→ **EXCERPT PROVIDED**:
Eligibility. Participation
in the Incentive Plan is limited to members of the Corporation and its
subsidiaries who are designated by the Board to receive benefits under the
Incentive Plan. Currently, 99 persons, including 162(m) Employees,
are eligible to participate in the Incentive Plan.
Target
Performance Awards. Each participant is
granted a target performance award at the beginning of a performance period, as
determined by the Board or the Committee. The target performance
award is expressed as a percentage of the participant's base pay at the time the
award is granted. The actual award payable to a participant at the
end of a performance period (i.e., the earned performance award) is determined
by multiplying the percentage achievement of the applicable performance measure
by the target performance award. In no event will a participant's
award for a performance period exceed $3,000,000.
Performance
Measures. Performance measures are goals established for a
performance period. Performance measures are based on the level of
performance for the operating unit, division or other business unit of an
operating unit or individual performance for a participant for a performance
period. A performance period is one fiscal year of the Corporation or
such other period as may be determined by the Board or the
Committee.
In the
case of a participant who is a 162(m) Employee, all performance measures must be
pre-established by the Committee, be objective and state, in terms of an
objective formula or standard, the method for computing the amount of
compensation payable if the performance measure is attained.
Performance
measures may take into account such criteria as the Board determines to be
appropriate. In the case of a 162(m) Employee, the performance
measure shall be based exclusively on one or more of the following financial
measures: (1) pre-tax profit or after-tax gross profit; (2) operating
income; (3) operating profit; (4) earnings before interest, taxes,
depreciation
and amortization; (5) income before taxes; (6) net income; (7) revenue; (8) cash
flow; (9) return on invested capital; (10) return on net assets; (11) pre-tax or
after-tax profit margin; (12) pre-tax or after-tax profit growth;
(13) revenue growth; (14) stock price; and (15) economic profit.
In
addition, performance goals may be established for participants on an individual
basis to take into account such criteria as the Board determines to be
appropriate. In the case of a 162(m) Employee, the individual
performance measure shall be based exclusively on one or more of the
following: (1) increasing customer or member satisfaction; (2)

→ **SUPPLIED INFORMATION**:

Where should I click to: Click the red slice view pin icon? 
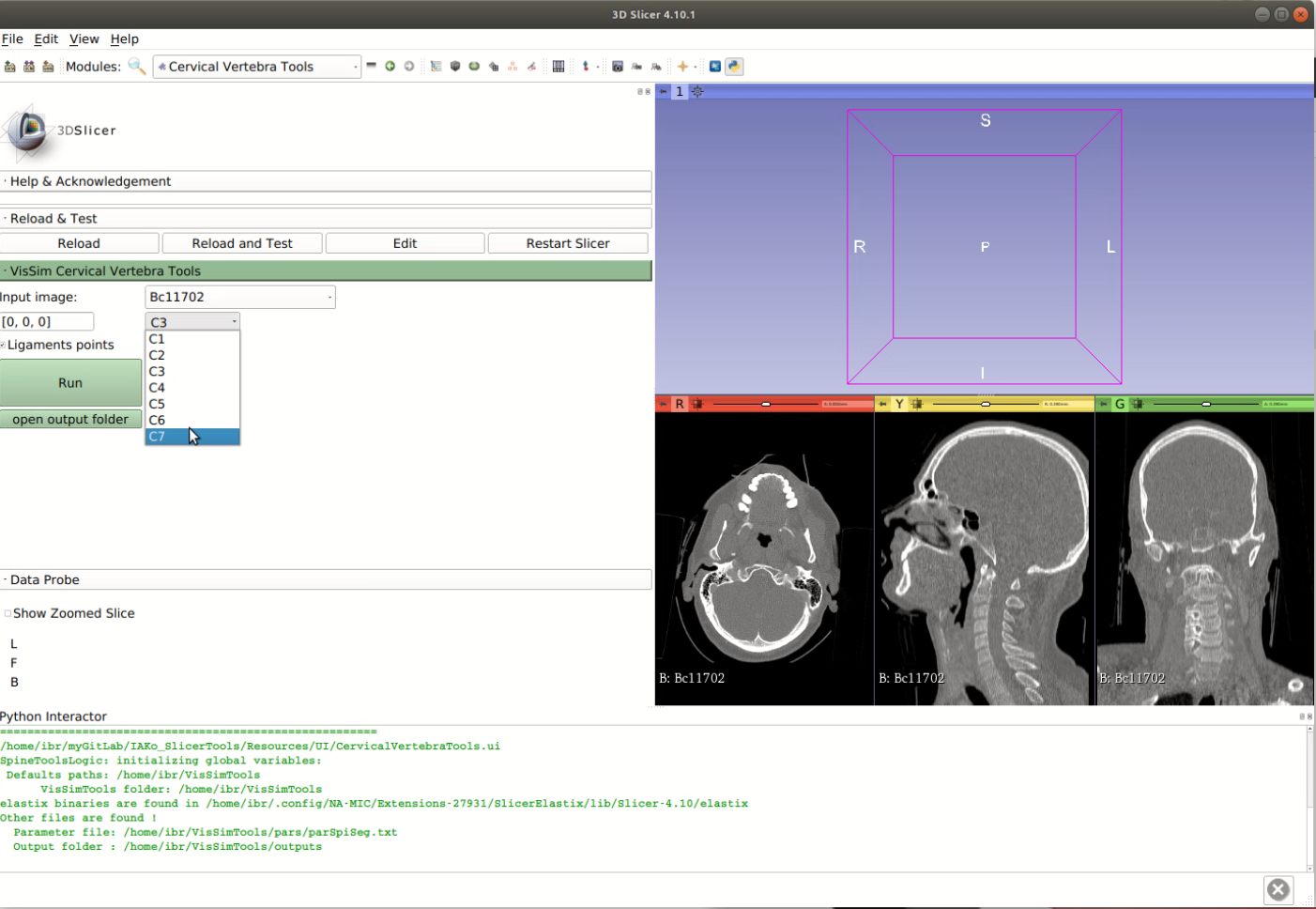click(664, 404)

→ **INSTRUCTIONS**:
A – Answer these questions from the incentive plan excerpt:
(i) How many persons are currently eligible to participate in the Incentive Plan?
(ii) What is the most a participant's award for a performance period can be?
(iii) How is the target performance award expressed?
B – Retype the part of the incentive plan excerpt that opens with the words containing "Eligibility. Participation" and closes with "the Incentive Plan.".

→ **EXPECTED OUTPUTS**:
A –
(i) 99 persons
(ii) $3,000,000
(iii) As a percentage of the participant's base pay at the time the award is granted

B –
Eligibility. Participation
in the Incentive Plan is limited to members of the Corporation and its
subsidiaries who are designated by the Board to receive benefits under the
Incentive Plan. Currently, 99 persons, including 162(m) Employees,
are eligible to participate in the Incentive Plan.